Week 1: The Great China Firewall


From Japan to Bangkok and now China, it has been quite a ride these past few weeks. Actually wanted to do a write-up weeks back but I was somewhat busy with some work here and there. As for my holiday in the land of the rising sun, I’ll leave that to a later date as most of my photos are on OneDrive and the cloud service alongside Dropbox is not available in China. Not to mention the slow Internet speeds at the place I’m staying.

As I am still settling down to the somewhat different lifestyle here, I am beginning to realize some little things here and there. For one thing is that I am actually quite reliant to social networking sites that I otherwise take for granted previously. Here in China, everyone is either on WeChat or busy typing out 140 characters on Weibo.

Western services like Facebook, Twitter and especially anything that has Google in it has been filtered out of China’s Internet. Even Google’s new mother company, Alphabet is blocked in China . Beyond the usual social media sites that is popular just about everywhere else, certain sites like Bloomberg and the Wall Street Journal is also not accessible. Surprisingly CNN is still available here.

People call this the Great China Firewall and that’s exactly what it is. The Chinese government is quite reserved as to what their citizens are able to view and according to my research on the Internet, the Firewall not only blocks sites but everything you search or go to will be filtered by the government. I think this is somewhat true because the internet here fluctuates quite frequently.

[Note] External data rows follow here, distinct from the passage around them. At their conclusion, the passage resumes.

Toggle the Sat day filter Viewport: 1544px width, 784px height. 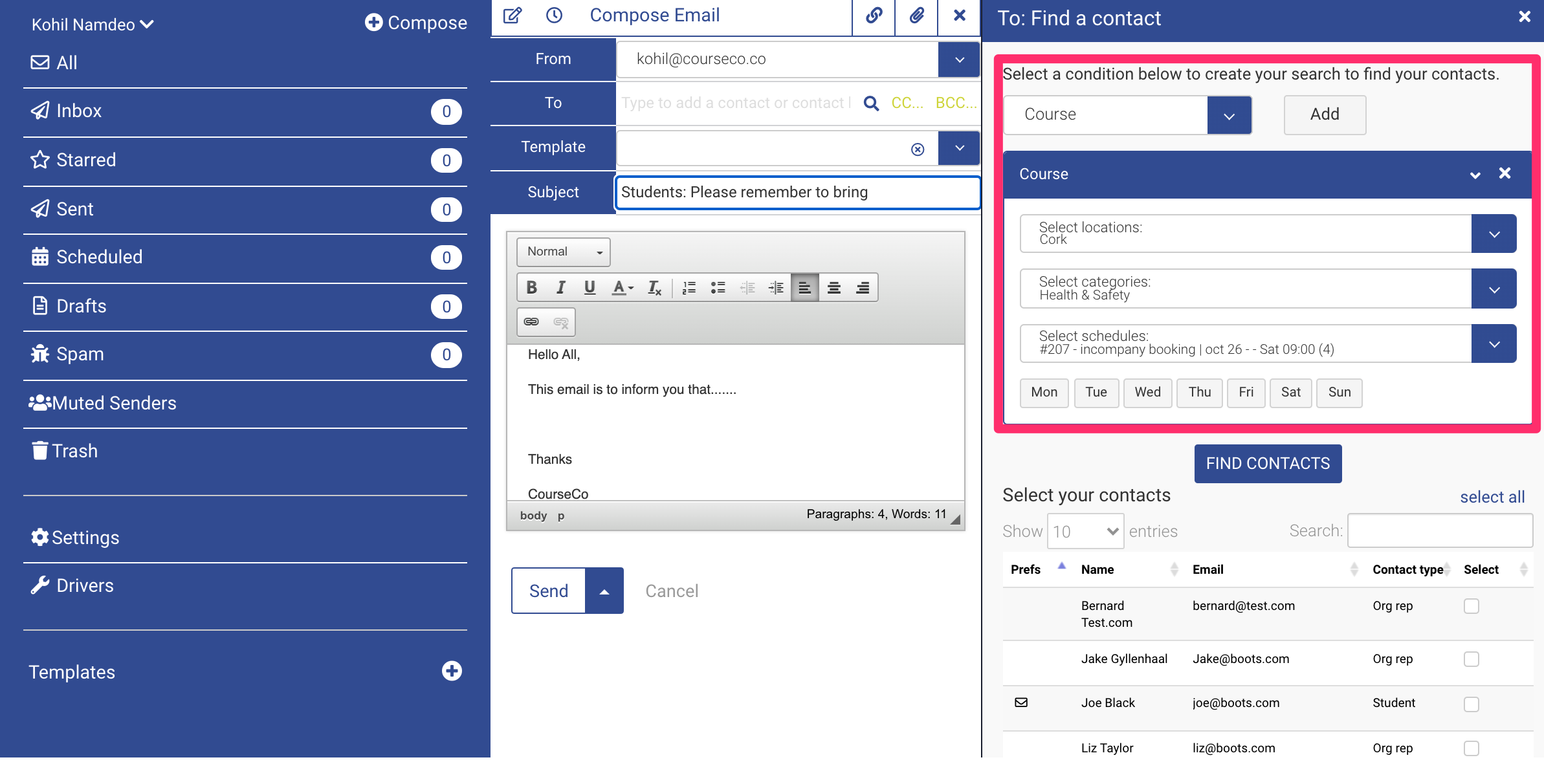[1290, 393]

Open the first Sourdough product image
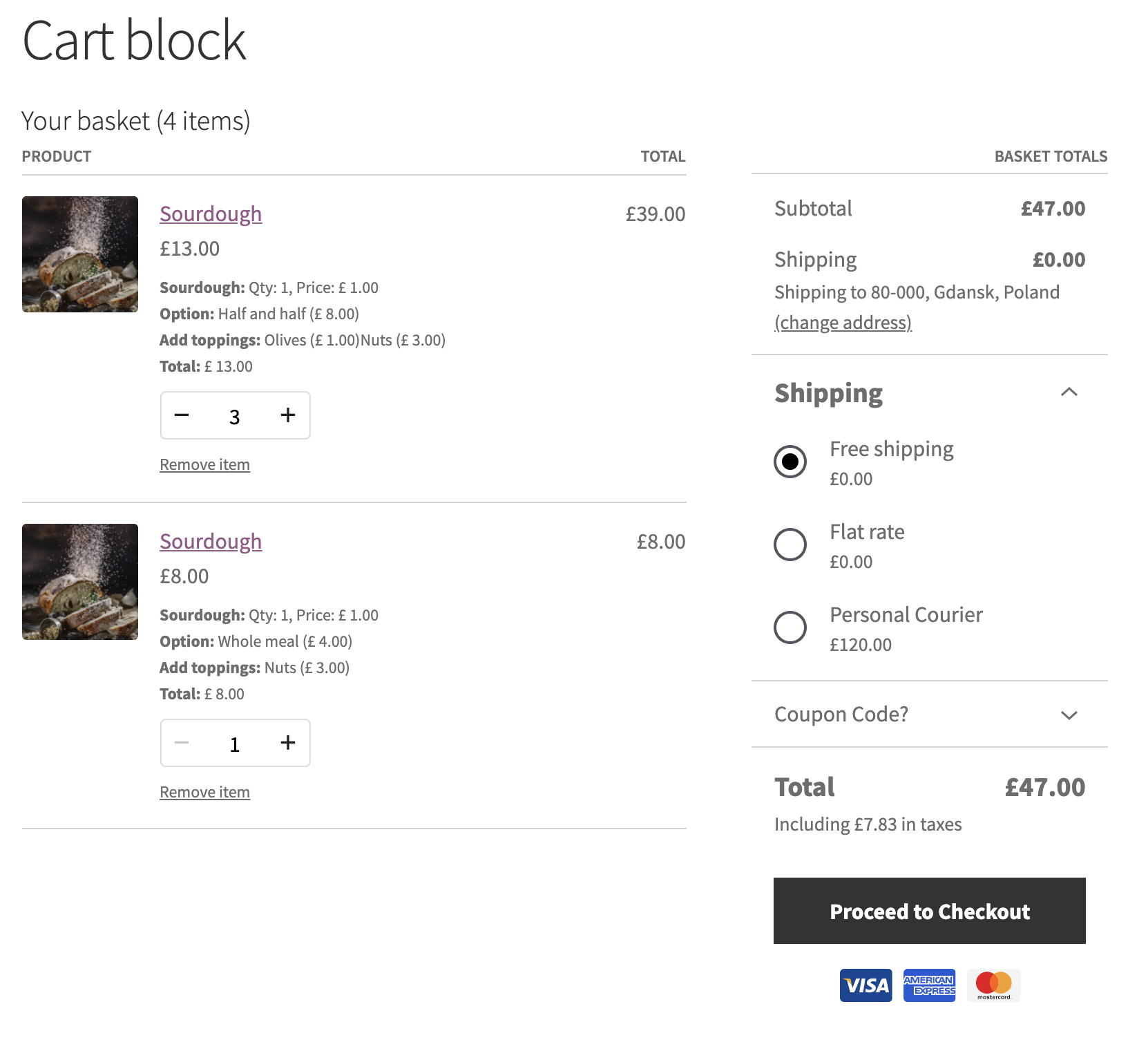point(80,254)
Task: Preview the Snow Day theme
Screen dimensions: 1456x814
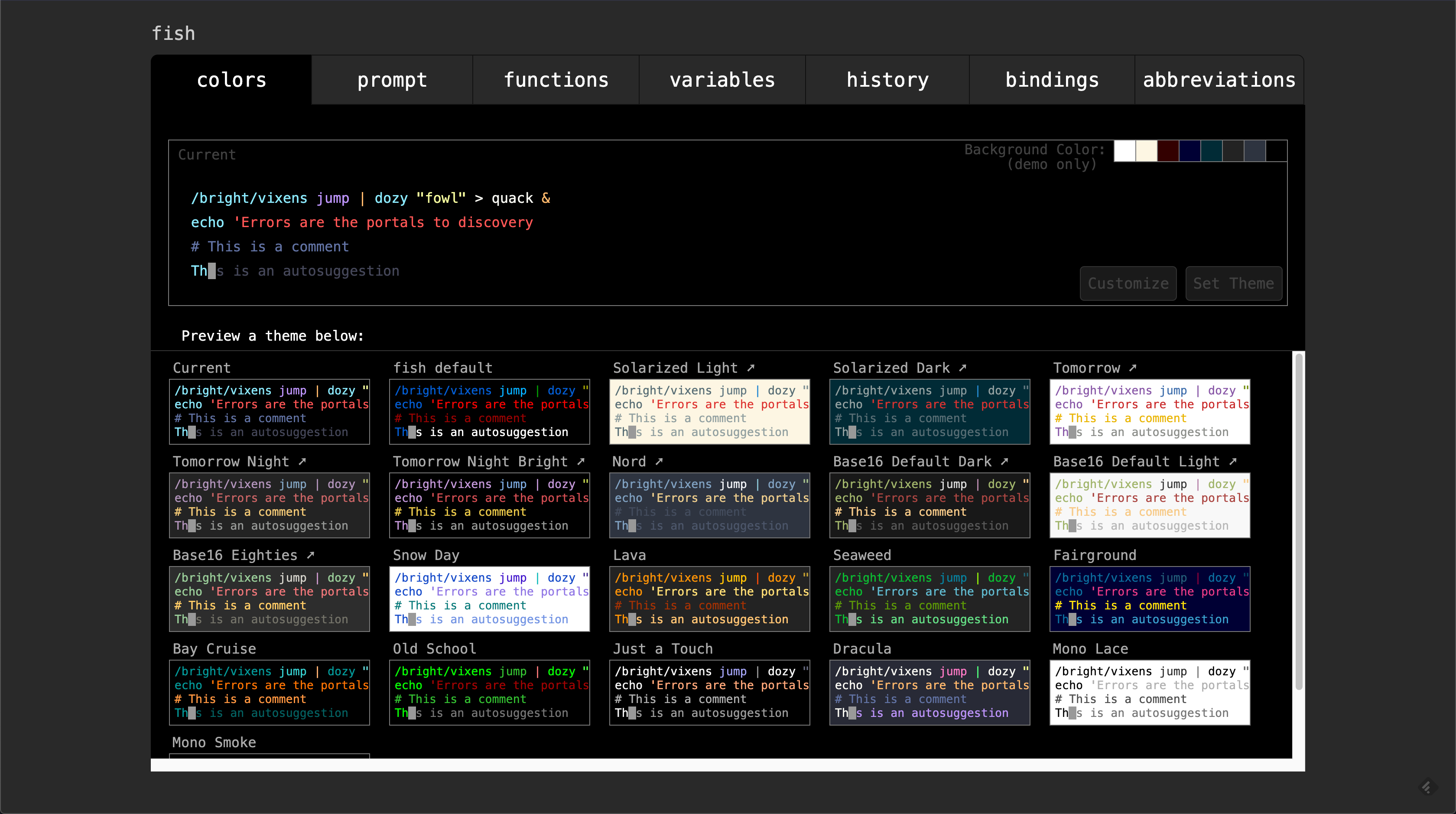Action: 489,599
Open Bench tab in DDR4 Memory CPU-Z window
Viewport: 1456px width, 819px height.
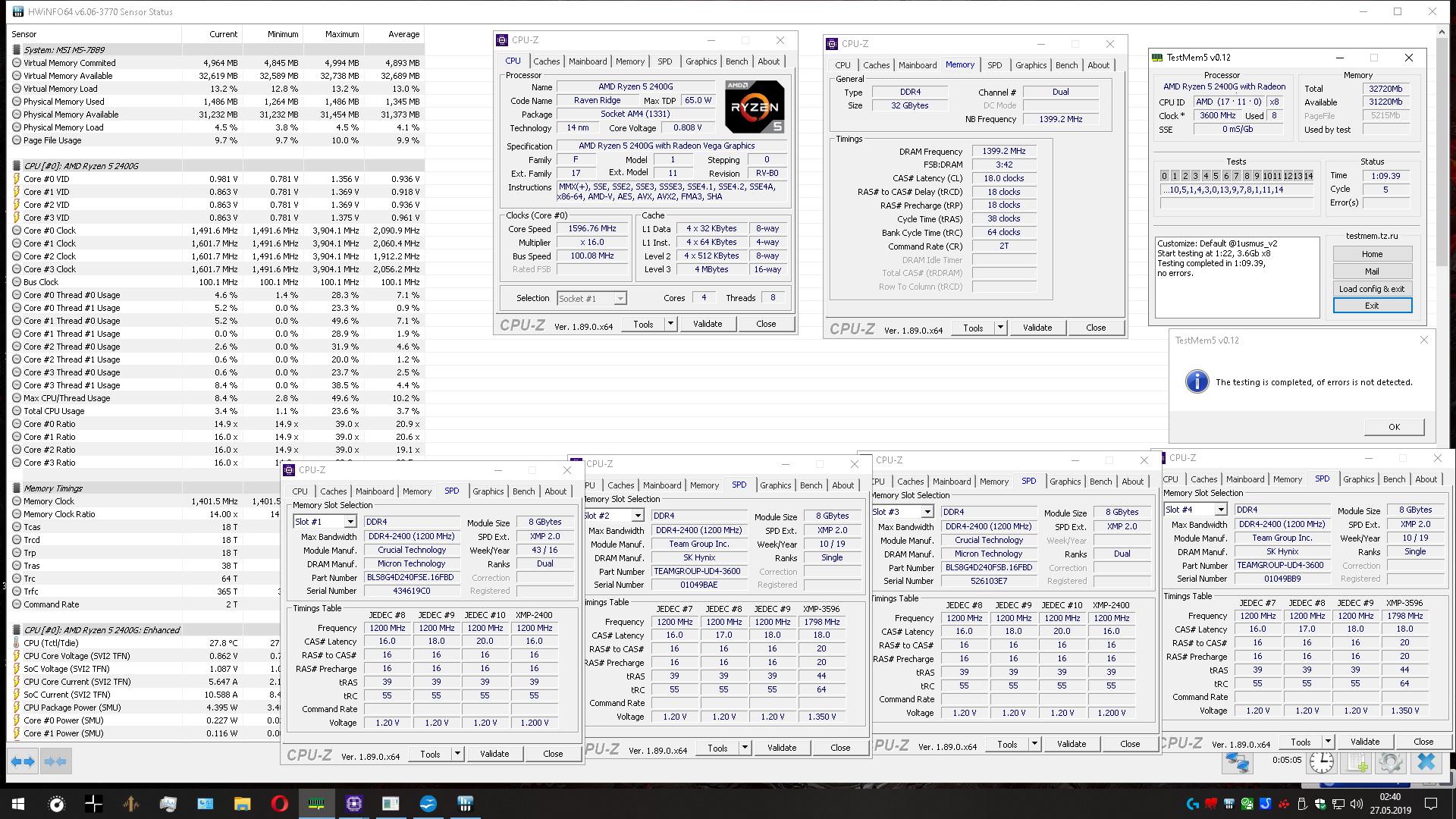[1066, 65]
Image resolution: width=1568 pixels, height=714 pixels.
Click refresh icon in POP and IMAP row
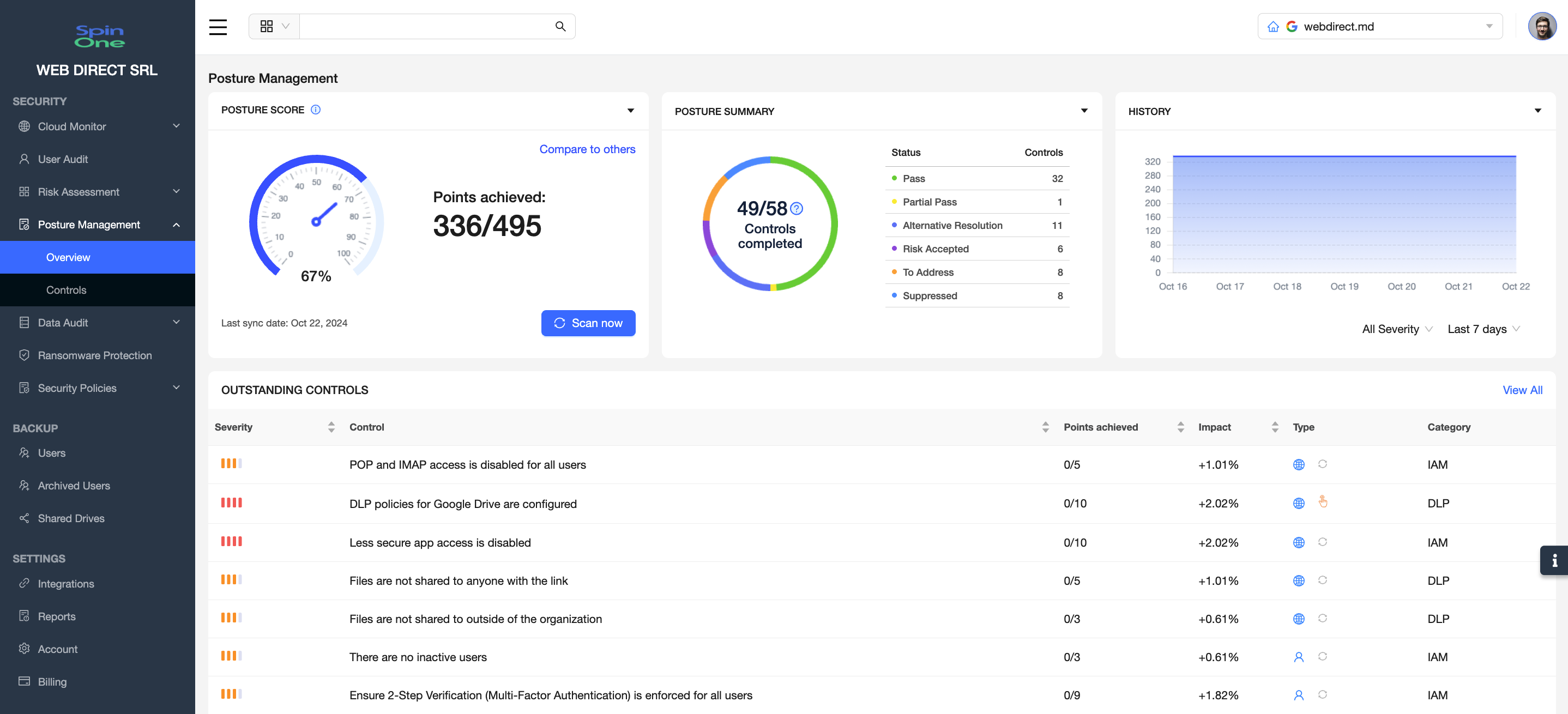(x=1322, y=464)
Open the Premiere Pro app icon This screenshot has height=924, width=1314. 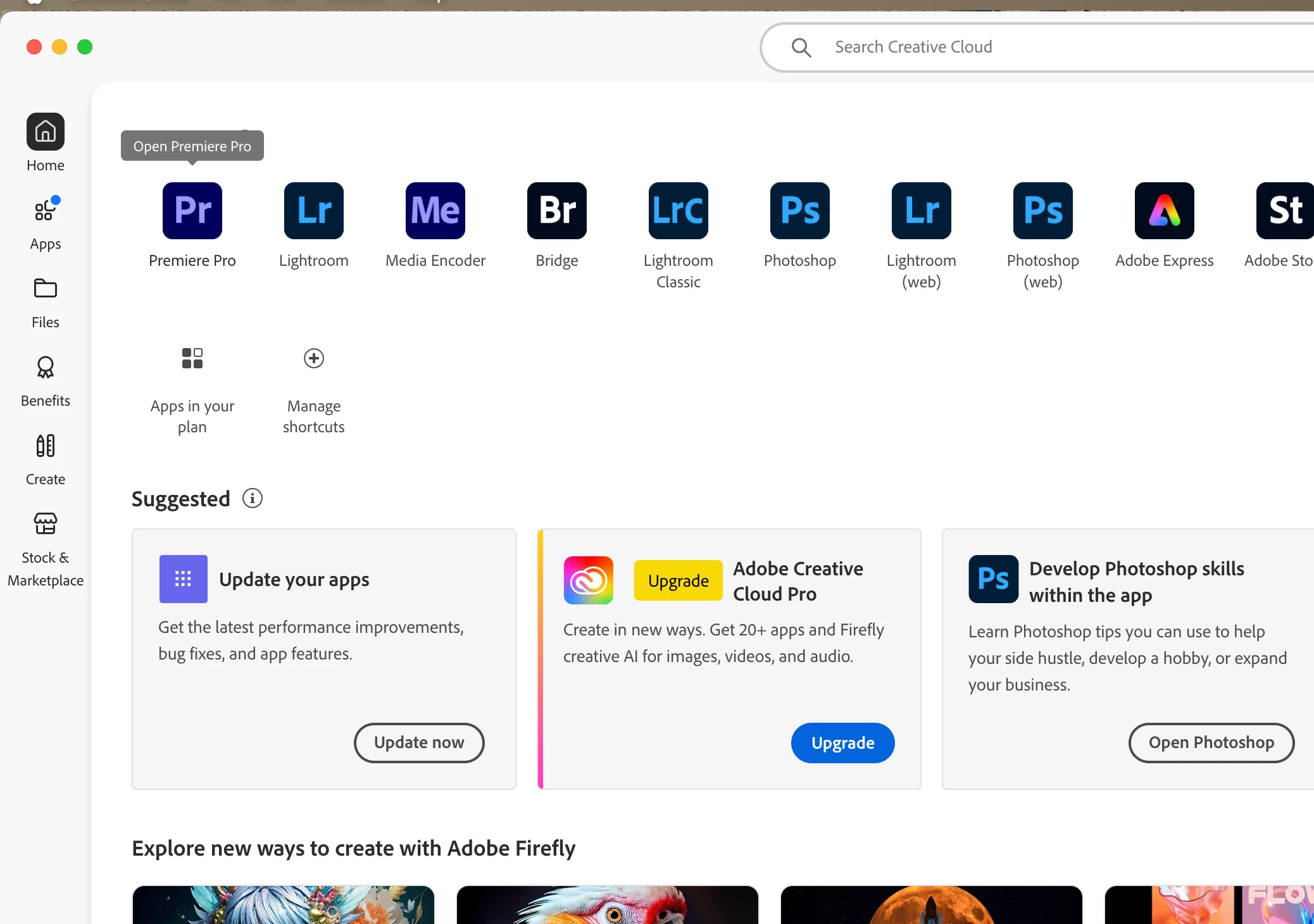coord(192,211)
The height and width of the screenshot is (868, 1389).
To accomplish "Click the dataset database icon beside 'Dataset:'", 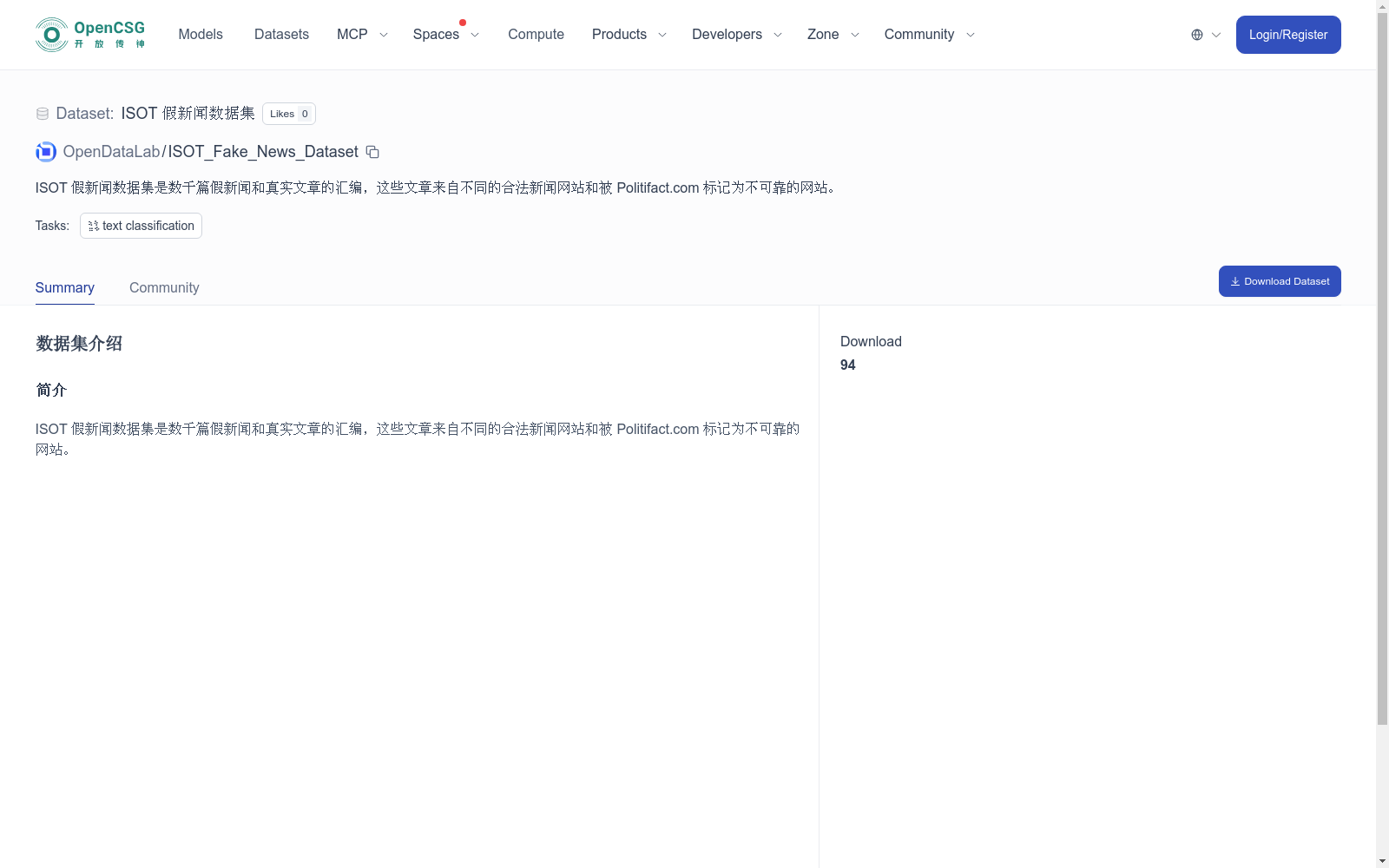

You can check out a list of popular websites that are blocked in China through this handy Wikipedia article that seemingly loads in China. Do note that some Wikipedia articles are actually blocked in China, not sure which but I have yet to encounter a blocked wiki article. However, the websites listed in this wiki are just part of the list, the great China Firewall is always growing to censor other sites. Take for example Vessel, the new paid video service which provides time exclusive videos. Initially it works but for a couple of days it was inaccessible. Thank goodness service went back, yeah YouTube is blocked too.

Beyond being faced by a handicapped browsing experience, sometimes some websites will not be rendered properly. Even in the office where there is a steady 30-40mbps uplink, websites will load half-baked as if CSS did not exist. It’s a hit or miss with the load times of websites.

Another thing to note is that Google blogger hosted blogs cannot be accessed, WordPress works but it a little wonky at times. Good thing I switched over to blogging on WordPress a couple years back but my main ttot blog is still on Blogger.

Since Google is blocked I was forced to use Microsoft’s Bing search engine. As much as I am a fan of Microsoft products, after using Bing for the past two weeks, I can genuinely say that Bing is no match to Google. Like really, the search results are just bad and although Bing has (somewhat) copied Google’s magical search cards, Microsoft’s copy is not fully complete.

While Bing might be the second most popular search engine behind Google, the China version of Google is called Baidu and just like Google, Baidu features quite a number of services like a video site, maps, etc. The main reason why I am sticking to use Bing I am primarily looking for english search results. Baidu mainly searches through China’s internet which is full of chinese articles.

Sometimes I even forget that there’s no Google and I’m just stupidly waiting for the google search widget to load.

As for using a smartphone, things are somewhat OK on the Windows Phone side but with Android, there is a serious road bump as you will not be able to update (or download) your previous applications. Not to mention that Gmail does not sync through meaning you have to work around the problem if you depend on Google’s mail service.

There has been reports that Google wants to return to China slowly starting with a censored Google Play. This is assists reports that Huawei will be making this year’s Nexus phone. Huawei is quite a big brand here in mainland China alongside Xiaomi and having a Nexus phone without Google services is going to be a little tricky.